- Born: Rajacenna van Dam January 24, 1993 (age 33) Vlaardingen, South Holland, Netherlands
- Known for: Ambidextrous hyperrealistic pencil drawings
- Website: www.rajacenna.com

= Rajacenna =

Dutch artist

Rajacenna van Dam (born January 24, 1993), known professionally as Rajacenna, is a Dutch hyperreality pencil drawing artist. She is ambidextrous and is known for using both hands to draw different portraits simultaneously. A brain scan showed that the left and right sides of her brain are three times more connected than average. Her paintings sell for between €6,000 and €12,000 each.

==Biography==
===Early life===
Rajacenna van Dam was born on January 24, 1993 in Vlaardingen, Netherlands. Her first name is a combination of the names of her mother and father and, as such, had to be officially approved.

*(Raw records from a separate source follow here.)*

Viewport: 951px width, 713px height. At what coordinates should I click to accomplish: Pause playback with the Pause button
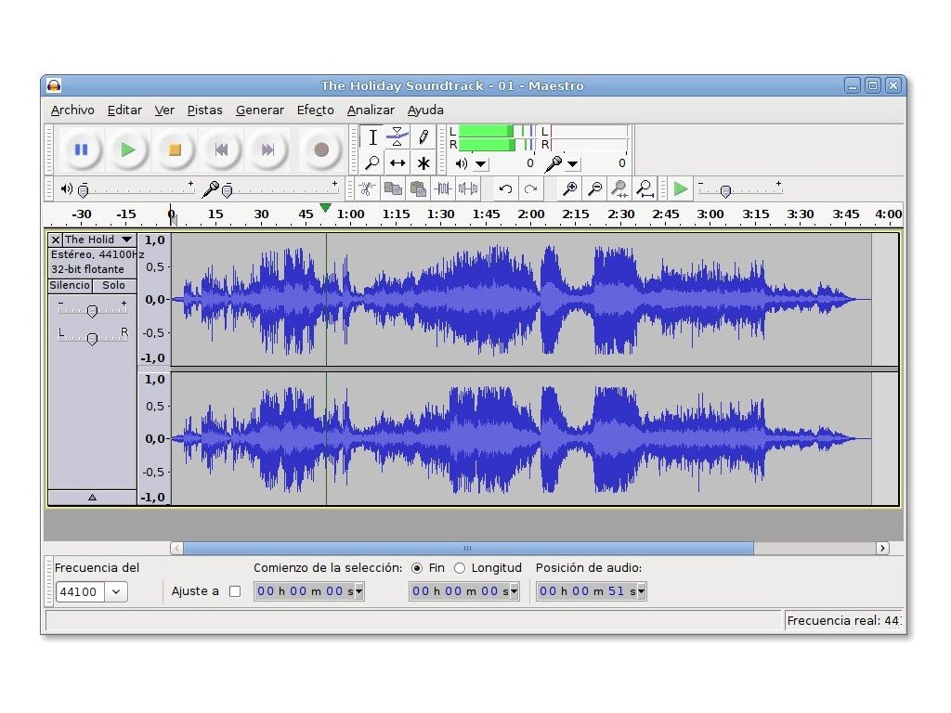pyautogui.click(x=81, y=149)
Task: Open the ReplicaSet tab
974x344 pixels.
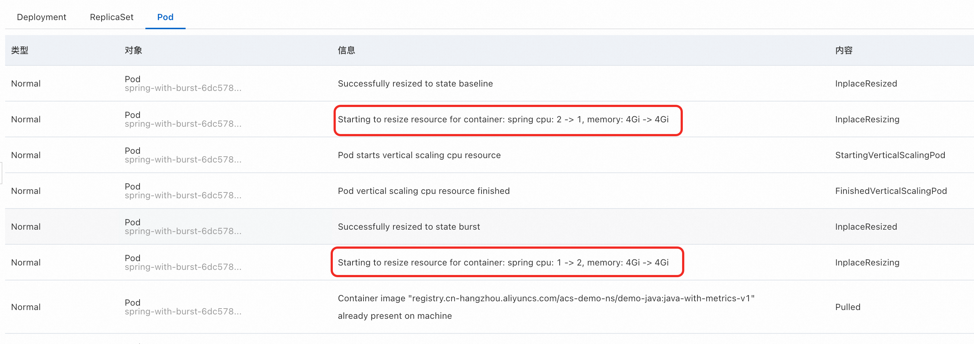Action: (x=112, y=17)
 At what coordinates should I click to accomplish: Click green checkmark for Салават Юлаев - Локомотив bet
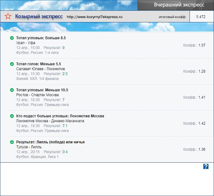pos(12,64)
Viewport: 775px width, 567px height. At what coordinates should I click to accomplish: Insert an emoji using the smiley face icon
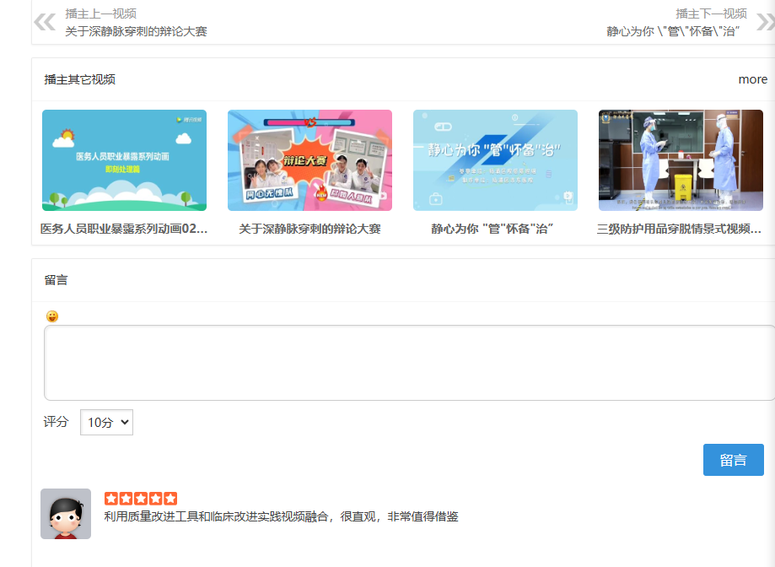51,316

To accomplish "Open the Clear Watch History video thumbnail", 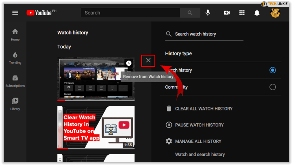I will coord(96,127).
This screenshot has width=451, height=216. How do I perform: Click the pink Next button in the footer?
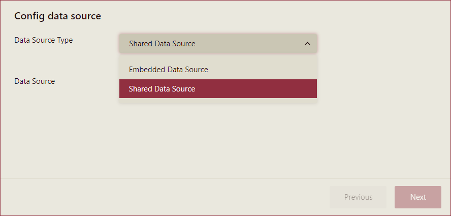[417, 197]
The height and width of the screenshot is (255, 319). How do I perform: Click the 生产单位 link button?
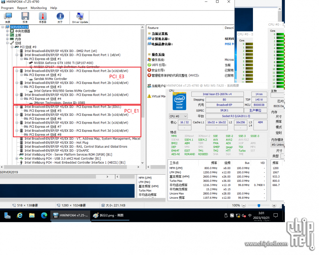point(255,110)
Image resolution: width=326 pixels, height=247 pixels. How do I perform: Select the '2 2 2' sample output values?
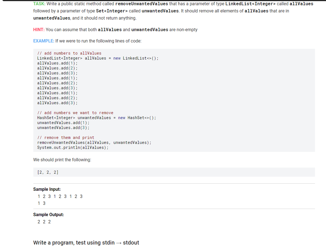click(44, 222)
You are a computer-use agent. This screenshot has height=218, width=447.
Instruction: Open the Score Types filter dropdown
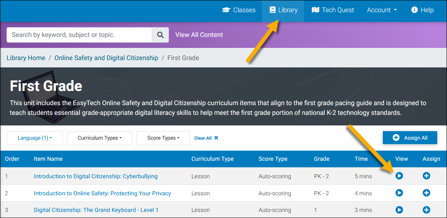tap(163, 138)
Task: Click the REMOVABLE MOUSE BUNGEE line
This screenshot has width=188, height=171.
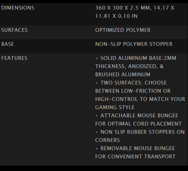Action: coord(135,148)
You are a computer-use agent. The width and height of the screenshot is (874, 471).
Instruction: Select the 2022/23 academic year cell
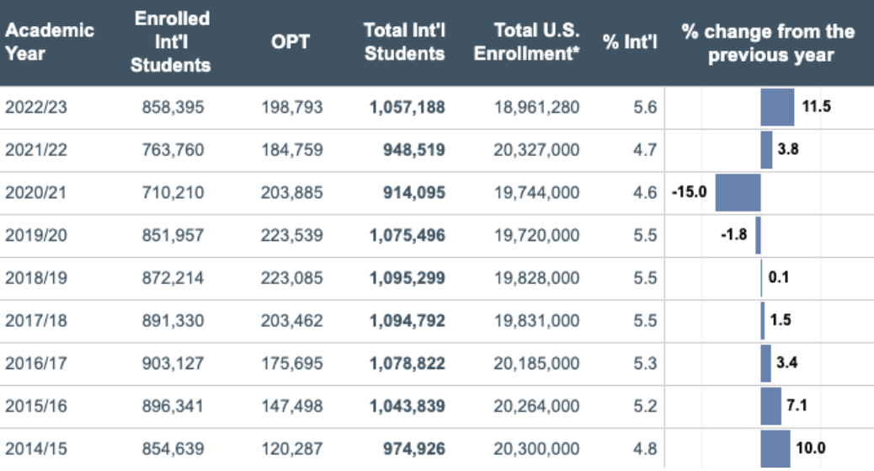(36, 107)
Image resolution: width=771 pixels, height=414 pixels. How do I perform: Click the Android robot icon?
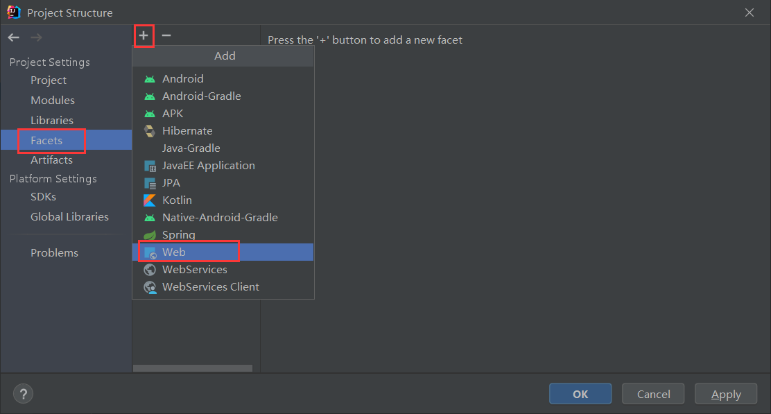(x=150, y=79)
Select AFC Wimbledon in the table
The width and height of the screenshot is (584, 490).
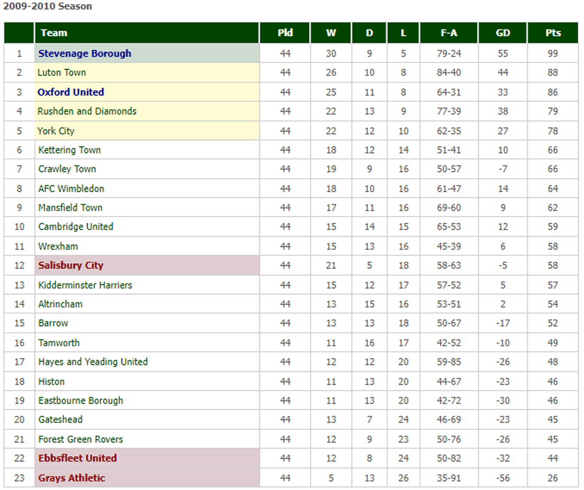(71, 189)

As an actor, she played Remco's daughter for two episodes of the Dutch program Ernstige delicten (later called Serious Crimes) and worked as a model and a TV host. She began as a presenter of the first Dutch Web TV for children when she was 12 years old.

===Career===
When Rajacenna was 16 years old, she took up pencil drawing seriously, inspired by an Italian street artist. She did not have
any drawing lessons or familiarity with techniques.

After three months her work was published in the art book Amazing Pencil Portraits 2. In 2012, she was published again in Amazing Pencil Portraits 3.

In 2011, Justin Bieber ordered a drawing of himself from Rajacenna, which he praised.

In May 2015, she worked with the band Owl City singer-songwriter Adam Young, for whom she made a promotional drawing and a time lapse video of the cover art of his album, Mobile Orchestra.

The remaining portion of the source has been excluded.